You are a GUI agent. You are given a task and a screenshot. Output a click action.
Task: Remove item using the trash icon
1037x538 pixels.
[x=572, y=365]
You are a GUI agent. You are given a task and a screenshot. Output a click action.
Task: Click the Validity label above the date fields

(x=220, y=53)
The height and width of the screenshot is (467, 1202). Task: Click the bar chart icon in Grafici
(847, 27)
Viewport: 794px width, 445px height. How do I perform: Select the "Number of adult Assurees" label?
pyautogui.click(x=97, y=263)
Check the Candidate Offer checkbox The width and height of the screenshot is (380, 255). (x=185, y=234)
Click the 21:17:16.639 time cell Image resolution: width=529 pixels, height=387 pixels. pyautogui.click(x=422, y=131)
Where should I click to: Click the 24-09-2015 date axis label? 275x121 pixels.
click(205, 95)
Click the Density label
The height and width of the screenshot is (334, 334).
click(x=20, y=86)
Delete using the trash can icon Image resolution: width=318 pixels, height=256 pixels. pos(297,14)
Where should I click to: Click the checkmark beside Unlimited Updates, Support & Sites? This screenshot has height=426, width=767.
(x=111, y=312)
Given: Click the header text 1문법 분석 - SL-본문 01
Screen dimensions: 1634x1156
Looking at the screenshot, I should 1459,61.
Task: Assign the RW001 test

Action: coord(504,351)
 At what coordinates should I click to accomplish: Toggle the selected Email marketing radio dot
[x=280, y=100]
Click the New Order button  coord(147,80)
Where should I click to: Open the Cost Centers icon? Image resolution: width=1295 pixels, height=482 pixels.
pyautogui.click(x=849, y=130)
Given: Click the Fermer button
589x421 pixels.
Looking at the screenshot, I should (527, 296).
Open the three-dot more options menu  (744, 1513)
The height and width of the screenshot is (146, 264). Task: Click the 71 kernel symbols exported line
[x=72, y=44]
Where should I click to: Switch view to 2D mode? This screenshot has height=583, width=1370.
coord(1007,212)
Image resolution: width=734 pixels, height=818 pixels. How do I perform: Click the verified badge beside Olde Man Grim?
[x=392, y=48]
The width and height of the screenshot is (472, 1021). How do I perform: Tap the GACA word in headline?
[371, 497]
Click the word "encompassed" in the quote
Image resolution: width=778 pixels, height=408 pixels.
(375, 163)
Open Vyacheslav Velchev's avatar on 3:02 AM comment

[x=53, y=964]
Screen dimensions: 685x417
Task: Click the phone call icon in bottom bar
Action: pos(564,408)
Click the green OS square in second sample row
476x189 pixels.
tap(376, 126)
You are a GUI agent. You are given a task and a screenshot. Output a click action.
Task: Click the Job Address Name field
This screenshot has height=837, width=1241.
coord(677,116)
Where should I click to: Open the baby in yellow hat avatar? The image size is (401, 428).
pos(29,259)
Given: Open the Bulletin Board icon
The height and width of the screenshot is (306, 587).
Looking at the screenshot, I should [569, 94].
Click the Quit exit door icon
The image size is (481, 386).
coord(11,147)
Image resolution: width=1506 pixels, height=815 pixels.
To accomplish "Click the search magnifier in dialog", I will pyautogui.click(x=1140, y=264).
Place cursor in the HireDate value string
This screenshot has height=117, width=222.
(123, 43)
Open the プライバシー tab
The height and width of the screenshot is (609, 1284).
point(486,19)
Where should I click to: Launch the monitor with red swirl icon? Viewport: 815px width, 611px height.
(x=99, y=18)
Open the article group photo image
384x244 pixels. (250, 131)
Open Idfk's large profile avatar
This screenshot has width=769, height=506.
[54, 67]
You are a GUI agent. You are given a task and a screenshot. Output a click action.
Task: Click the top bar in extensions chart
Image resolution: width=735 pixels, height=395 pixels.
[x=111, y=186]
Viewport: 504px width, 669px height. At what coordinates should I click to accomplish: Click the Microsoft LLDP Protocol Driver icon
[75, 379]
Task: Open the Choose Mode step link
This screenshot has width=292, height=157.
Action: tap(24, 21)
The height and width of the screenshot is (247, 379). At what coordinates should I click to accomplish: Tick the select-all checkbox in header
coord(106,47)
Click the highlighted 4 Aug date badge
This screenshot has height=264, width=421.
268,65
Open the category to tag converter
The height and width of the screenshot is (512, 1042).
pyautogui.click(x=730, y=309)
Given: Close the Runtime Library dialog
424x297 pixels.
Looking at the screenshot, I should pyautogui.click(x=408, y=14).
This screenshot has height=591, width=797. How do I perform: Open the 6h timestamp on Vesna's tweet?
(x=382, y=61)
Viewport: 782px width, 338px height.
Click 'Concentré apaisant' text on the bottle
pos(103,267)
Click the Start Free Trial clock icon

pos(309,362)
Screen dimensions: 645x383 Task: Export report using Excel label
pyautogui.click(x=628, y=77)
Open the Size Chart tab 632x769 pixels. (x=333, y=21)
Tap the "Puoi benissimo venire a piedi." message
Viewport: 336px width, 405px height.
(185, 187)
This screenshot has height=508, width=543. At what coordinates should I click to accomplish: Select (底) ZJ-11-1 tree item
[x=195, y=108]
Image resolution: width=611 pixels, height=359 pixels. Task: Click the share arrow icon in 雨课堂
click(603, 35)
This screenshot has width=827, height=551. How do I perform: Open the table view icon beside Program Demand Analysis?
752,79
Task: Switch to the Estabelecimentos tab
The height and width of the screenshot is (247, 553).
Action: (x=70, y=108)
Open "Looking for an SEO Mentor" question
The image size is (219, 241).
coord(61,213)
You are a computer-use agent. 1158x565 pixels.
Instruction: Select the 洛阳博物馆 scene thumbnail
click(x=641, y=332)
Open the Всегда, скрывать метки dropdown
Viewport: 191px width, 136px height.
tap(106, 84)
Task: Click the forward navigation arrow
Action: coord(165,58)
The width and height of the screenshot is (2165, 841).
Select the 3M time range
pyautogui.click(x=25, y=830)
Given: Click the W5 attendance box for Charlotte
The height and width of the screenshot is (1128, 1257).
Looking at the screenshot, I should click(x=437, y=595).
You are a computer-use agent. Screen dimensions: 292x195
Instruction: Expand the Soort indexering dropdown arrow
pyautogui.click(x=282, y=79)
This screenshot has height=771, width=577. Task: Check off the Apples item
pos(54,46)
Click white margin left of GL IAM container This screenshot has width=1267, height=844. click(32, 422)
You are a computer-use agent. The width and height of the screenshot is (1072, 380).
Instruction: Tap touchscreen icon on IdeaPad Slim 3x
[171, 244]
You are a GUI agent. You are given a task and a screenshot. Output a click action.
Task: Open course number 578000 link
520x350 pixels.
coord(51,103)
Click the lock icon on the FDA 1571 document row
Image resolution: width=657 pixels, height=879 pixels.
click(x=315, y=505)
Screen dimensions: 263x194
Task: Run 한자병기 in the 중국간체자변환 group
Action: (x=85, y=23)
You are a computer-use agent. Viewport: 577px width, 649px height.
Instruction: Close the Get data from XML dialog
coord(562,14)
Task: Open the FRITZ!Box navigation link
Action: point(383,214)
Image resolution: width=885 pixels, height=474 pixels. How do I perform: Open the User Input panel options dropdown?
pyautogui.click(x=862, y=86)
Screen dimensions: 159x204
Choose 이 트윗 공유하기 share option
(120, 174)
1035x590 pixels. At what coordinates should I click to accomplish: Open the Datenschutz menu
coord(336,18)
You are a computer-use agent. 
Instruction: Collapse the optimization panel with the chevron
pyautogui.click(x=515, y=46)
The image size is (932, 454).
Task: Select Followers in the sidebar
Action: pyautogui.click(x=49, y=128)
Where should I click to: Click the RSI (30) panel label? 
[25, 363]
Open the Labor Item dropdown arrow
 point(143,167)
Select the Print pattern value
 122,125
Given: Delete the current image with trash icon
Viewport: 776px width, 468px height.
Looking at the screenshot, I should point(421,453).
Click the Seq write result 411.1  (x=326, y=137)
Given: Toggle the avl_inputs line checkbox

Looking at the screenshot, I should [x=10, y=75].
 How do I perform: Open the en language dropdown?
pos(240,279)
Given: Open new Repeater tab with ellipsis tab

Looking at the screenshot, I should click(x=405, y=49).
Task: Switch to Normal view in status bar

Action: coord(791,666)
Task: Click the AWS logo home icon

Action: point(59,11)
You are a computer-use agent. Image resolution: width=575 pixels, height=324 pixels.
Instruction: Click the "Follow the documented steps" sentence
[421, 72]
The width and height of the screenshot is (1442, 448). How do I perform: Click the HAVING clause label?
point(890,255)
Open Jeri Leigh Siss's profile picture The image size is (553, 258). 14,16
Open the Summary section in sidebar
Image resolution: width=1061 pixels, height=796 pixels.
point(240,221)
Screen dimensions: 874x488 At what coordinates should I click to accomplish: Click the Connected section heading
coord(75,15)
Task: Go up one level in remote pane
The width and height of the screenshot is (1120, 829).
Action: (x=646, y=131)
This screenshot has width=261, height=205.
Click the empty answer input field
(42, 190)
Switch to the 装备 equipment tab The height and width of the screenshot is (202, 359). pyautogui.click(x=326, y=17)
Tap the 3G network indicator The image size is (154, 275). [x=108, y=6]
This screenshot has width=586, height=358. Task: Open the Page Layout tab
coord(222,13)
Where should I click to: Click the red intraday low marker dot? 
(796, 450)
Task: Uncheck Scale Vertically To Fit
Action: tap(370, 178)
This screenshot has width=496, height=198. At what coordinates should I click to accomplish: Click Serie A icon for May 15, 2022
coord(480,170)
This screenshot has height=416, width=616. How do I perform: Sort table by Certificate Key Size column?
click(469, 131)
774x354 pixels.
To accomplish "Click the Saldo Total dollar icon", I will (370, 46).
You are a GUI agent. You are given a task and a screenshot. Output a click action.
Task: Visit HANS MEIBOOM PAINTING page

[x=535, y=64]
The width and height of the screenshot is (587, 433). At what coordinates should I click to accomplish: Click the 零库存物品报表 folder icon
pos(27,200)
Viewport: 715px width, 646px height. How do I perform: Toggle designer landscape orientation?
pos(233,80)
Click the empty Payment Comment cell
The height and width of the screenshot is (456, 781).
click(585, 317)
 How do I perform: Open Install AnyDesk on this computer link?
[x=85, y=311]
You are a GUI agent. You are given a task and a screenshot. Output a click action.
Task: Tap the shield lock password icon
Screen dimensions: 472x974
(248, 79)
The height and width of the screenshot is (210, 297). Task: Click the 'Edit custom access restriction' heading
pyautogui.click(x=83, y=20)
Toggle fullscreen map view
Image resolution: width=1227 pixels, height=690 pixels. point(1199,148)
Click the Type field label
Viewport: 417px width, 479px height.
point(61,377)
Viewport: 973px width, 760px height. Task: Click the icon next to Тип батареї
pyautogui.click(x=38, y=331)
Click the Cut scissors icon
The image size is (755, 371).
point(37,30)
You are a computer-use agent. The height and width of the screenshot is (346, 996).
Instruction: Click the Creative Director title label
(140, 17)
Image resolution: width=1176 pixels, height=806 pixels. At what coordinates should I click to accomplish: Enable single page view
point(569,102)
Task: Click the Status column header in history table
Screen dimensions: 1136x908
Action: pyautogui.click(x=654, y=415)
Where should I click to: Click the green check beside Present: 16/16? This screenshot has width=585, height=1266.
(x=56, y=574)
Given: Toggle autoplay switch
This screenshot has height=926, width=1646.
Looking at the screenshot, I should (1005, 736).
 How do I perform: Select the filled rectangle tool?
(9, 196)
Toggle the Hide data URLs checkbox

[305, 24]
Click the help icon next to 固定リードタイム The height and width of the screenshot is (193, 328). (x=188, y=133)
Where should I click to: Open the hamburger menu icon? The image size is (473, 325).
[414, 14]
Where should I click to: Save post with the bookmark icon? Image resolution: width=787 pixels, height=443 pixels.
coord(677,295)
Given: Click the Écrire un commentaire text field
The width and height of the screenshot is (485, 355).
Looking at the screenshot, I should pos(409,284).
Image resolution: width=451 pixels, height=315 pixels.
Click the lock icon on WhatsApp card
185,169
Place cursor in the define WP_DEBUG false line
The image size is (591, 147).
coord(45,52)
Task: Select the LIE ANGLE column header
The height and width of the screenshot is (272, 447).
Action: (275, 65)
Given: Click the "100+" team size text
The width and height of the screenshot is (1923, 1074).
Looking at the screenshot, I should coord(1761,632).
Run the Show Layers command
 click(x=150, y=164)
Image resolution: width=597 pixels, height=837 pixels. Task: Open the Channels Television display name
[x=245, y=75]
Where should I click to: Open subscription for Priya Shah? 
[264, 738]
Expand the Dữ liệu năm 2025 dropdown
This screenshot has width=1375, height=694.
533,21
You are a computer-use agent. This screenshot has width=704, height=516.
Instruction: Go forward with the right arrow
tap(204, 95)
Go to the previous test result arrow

* * *

▸ **Exercise instructions**
Show all lines above holding "trash".

▸ **Reply**
Task: Remove item using the trash icon
Delete using the trash can icon Image resolution: width=318 pixels, height=256 pixels. pos(297,14)
Given: Delete the current image with trash icon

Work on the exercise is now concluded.